### What you need to do
Lines from the one containing "Click the gray Consolidations triangle icon" through the final line of the data, restated word for word and free of pictures, make up the whole answer.

### Extracted records
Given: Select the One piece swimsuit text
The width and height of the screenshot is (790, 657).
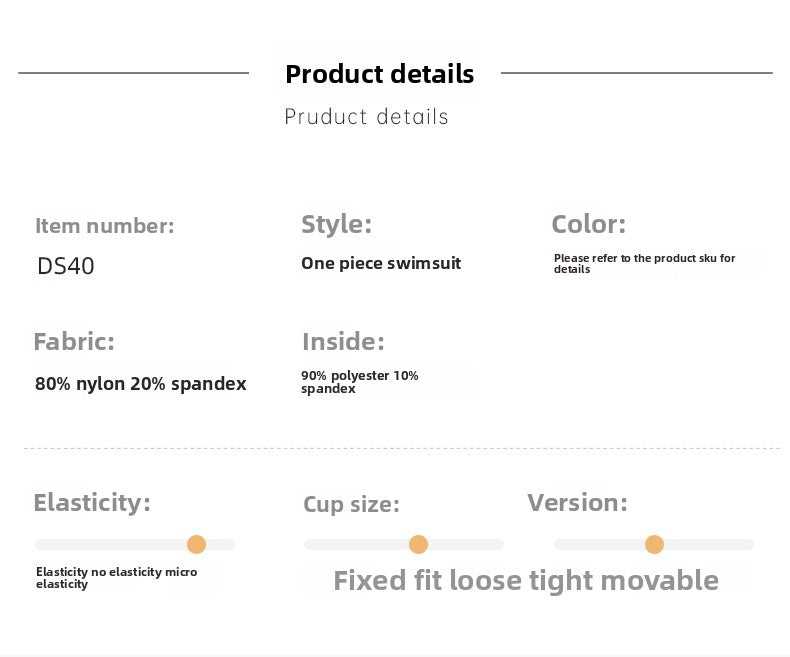Looking at the screenshot, I should pos(381,263).
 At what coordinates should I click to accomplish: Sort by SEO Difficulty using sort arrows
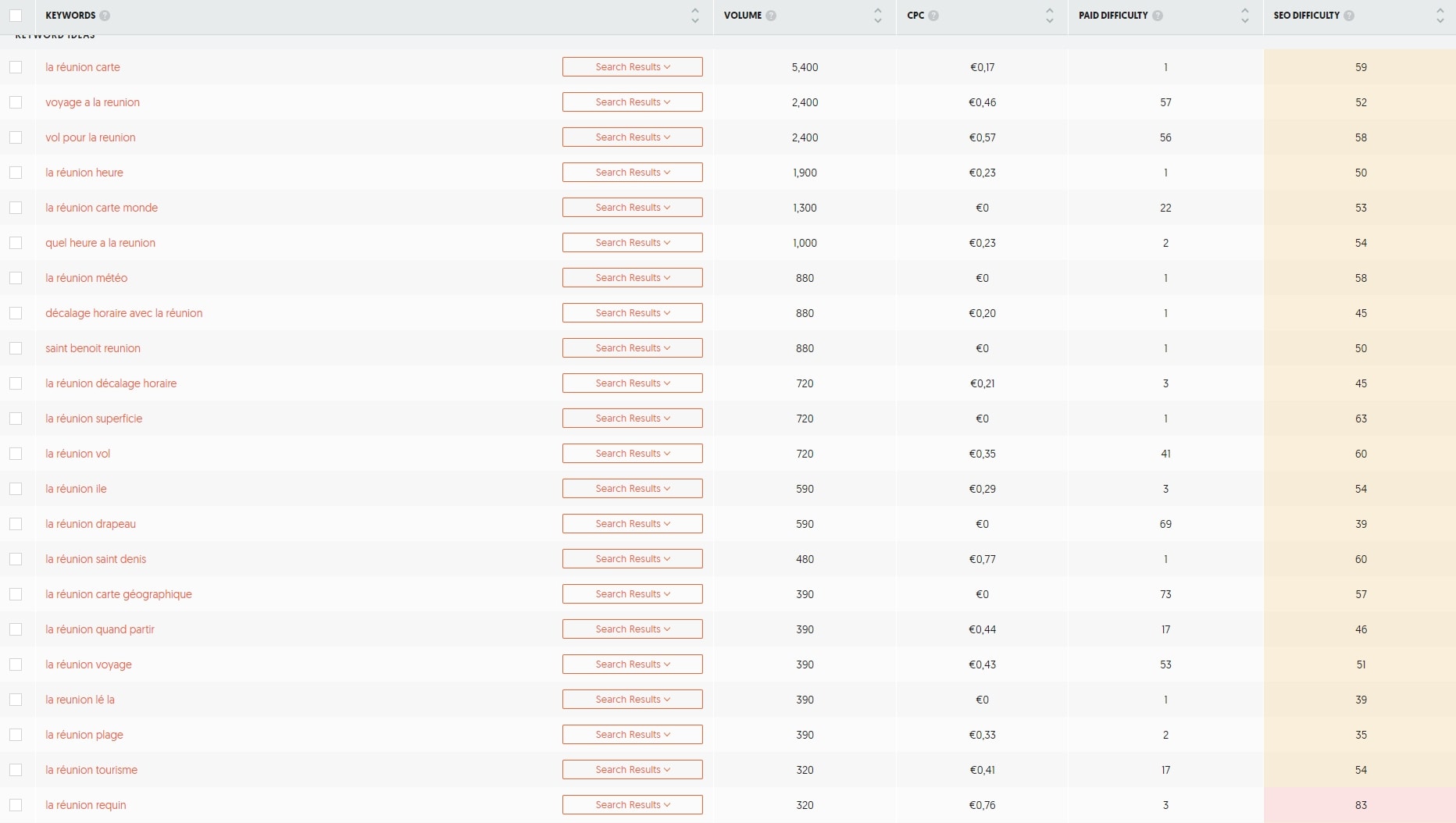pyautogui.click(x=1440, y=16)
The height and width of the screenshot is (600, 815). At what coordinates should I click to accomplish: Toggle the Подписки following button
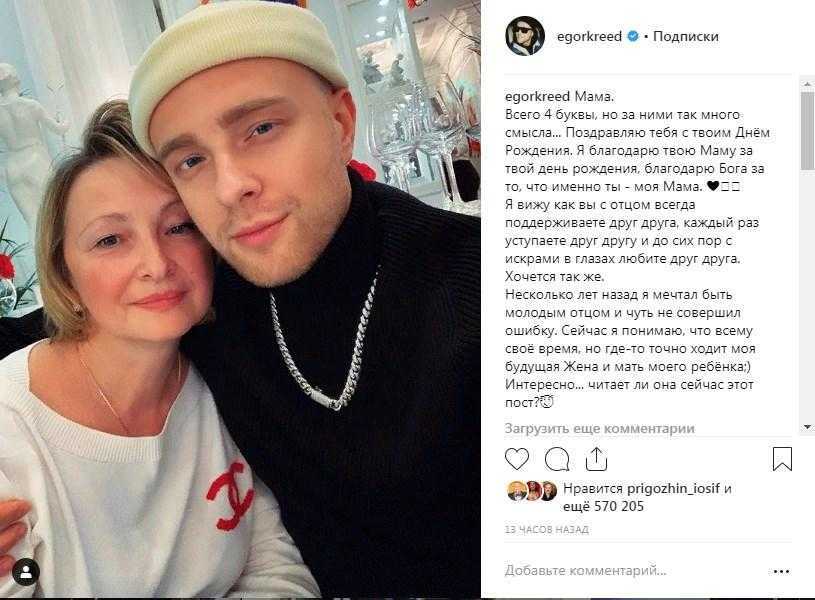(686, 36)
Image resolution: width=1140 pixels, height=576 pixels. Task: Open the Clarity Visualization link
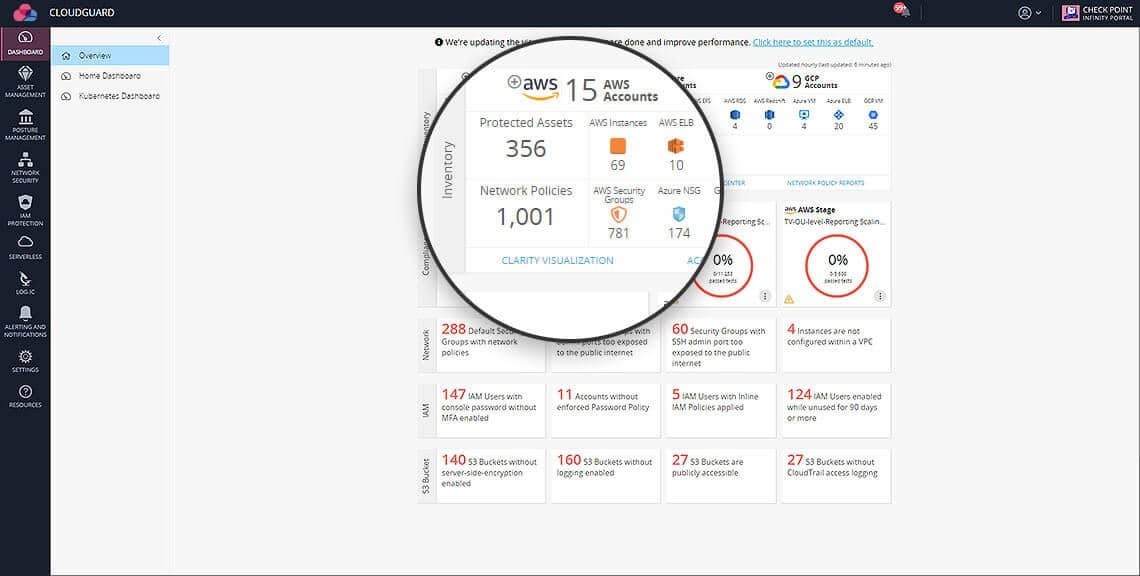tap(558, 260)
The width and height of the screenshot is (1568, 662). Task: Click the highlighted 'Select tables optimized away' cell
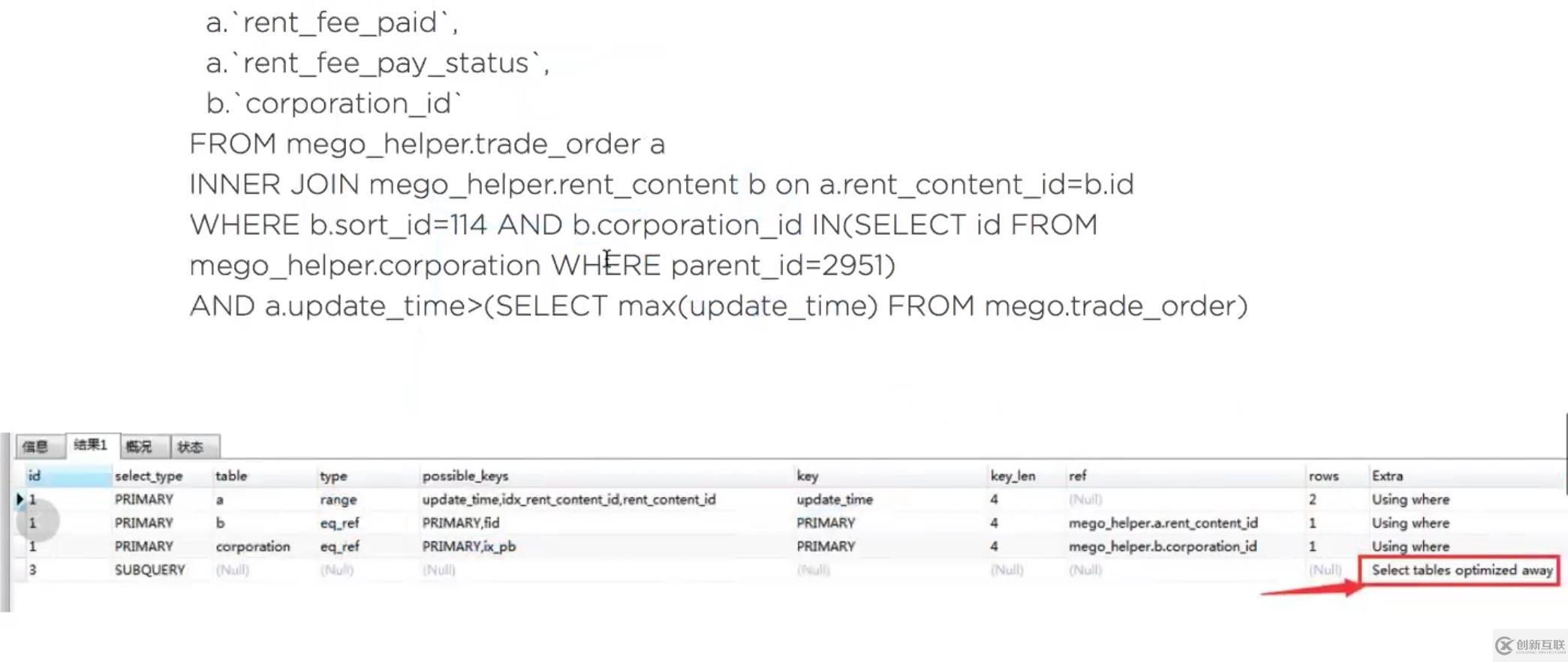1461,570
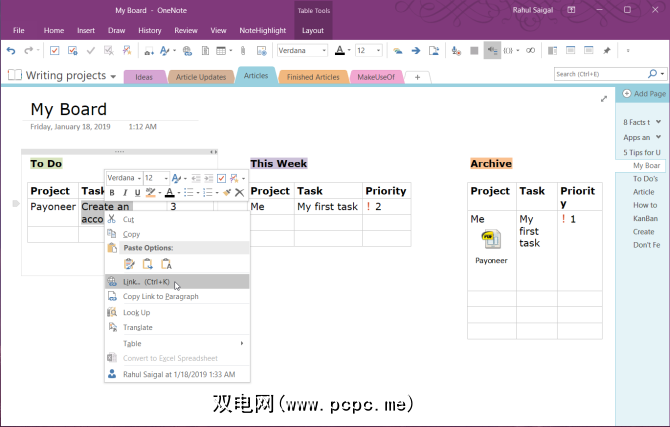Toggle the To Do tag checkbox in mini toolbar
Screen dimensions: 670x427
coord(221,178)
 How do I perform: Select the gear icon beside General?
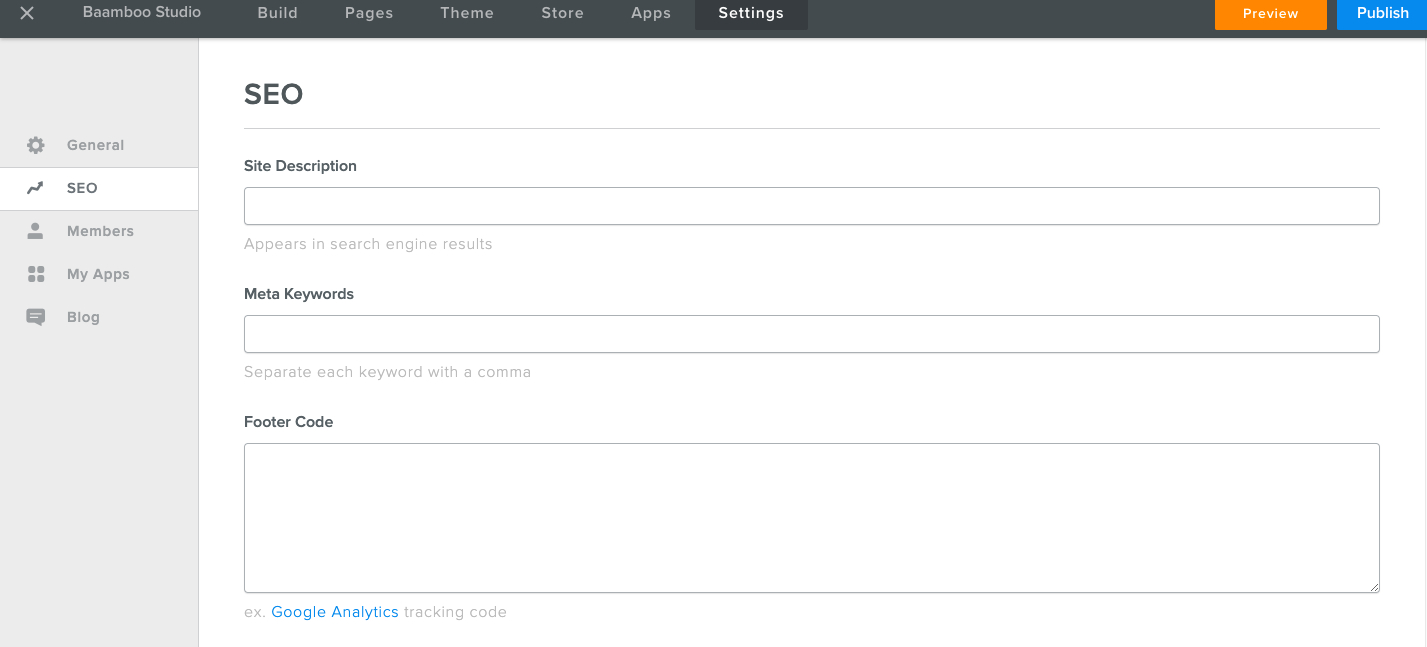pyautogui.click(x=36, y=144)
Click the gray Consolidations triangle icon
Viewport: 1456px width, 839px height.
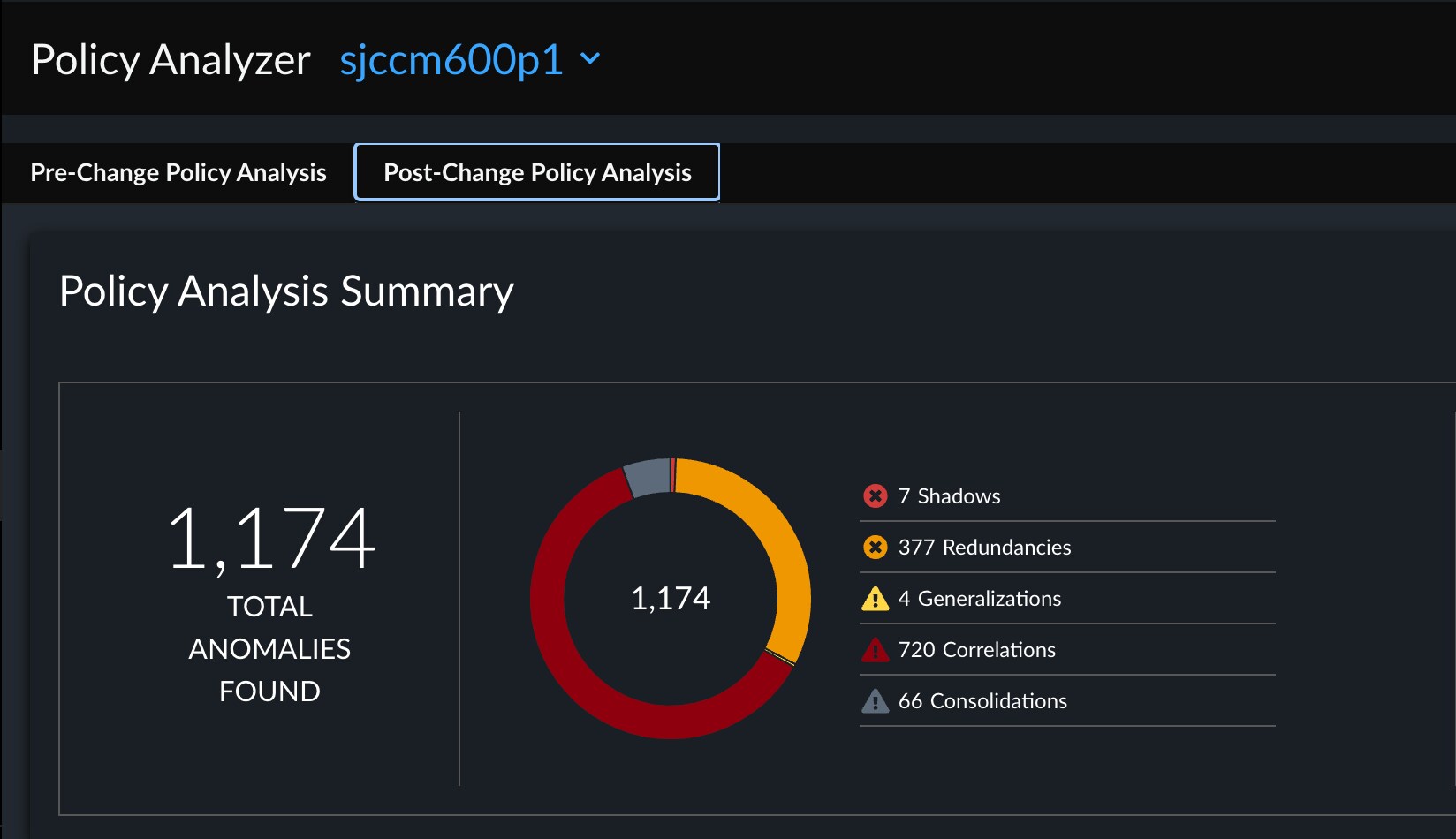(x=875, y=702)
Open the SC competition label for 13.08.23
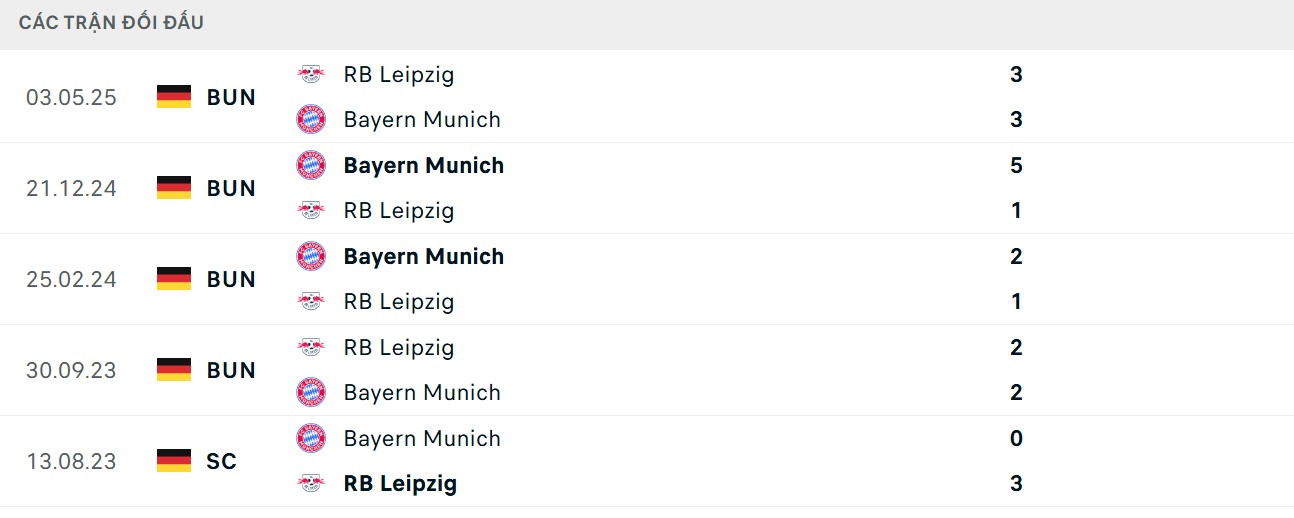 coord(222,461)
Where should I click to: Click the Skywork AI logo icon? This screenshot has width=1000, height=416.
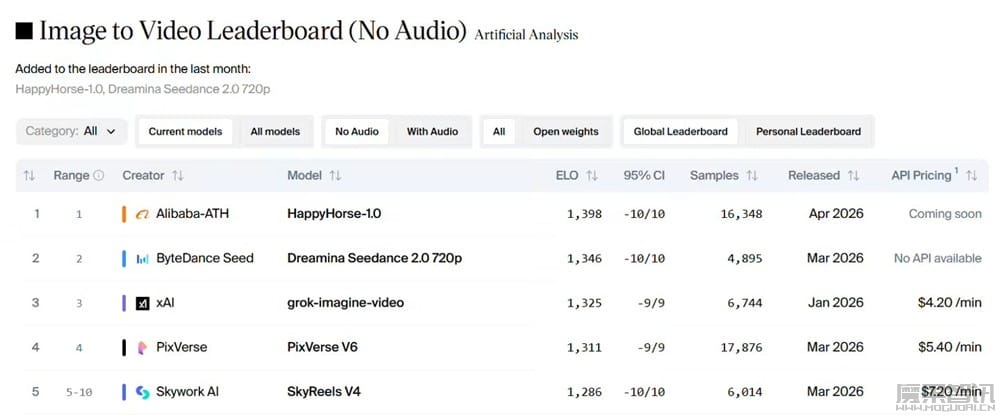pyautogui.click(x=142, y=392)
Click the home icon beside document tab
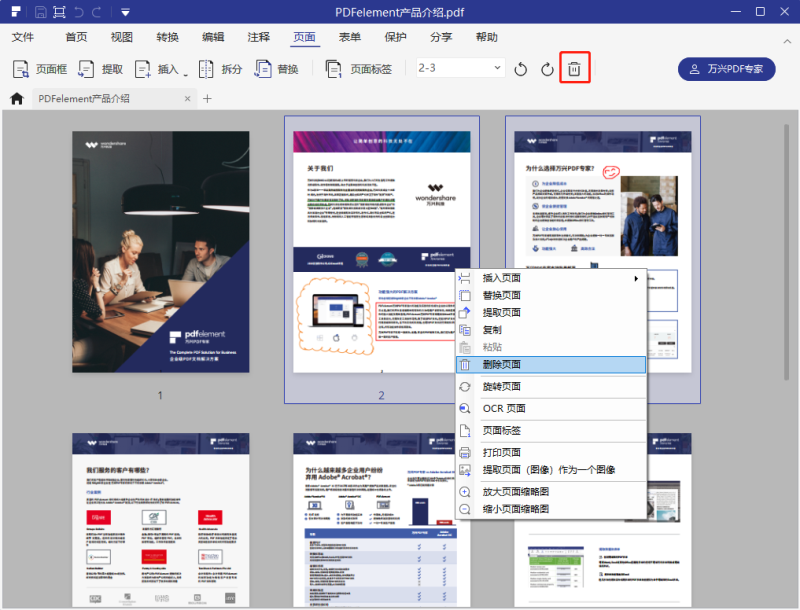The height and width of the screenshot is (610, 800). (16, 99)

### Result for this exercise
Click the gray Consolidations triangle icon
Viewport: 1456px width, 839px height.
(x=875, y=702)
Open the SC competition label for 13.08.23
 coord(222,461)
Where should I click to: Click the Skywork AI logo icon? This screenshot has width=1000, height=416.
pyautogui.click(x=142, y=392)
Click the home icon beside document tab
The height and width of the screenshot is (610, 800). (16, 99)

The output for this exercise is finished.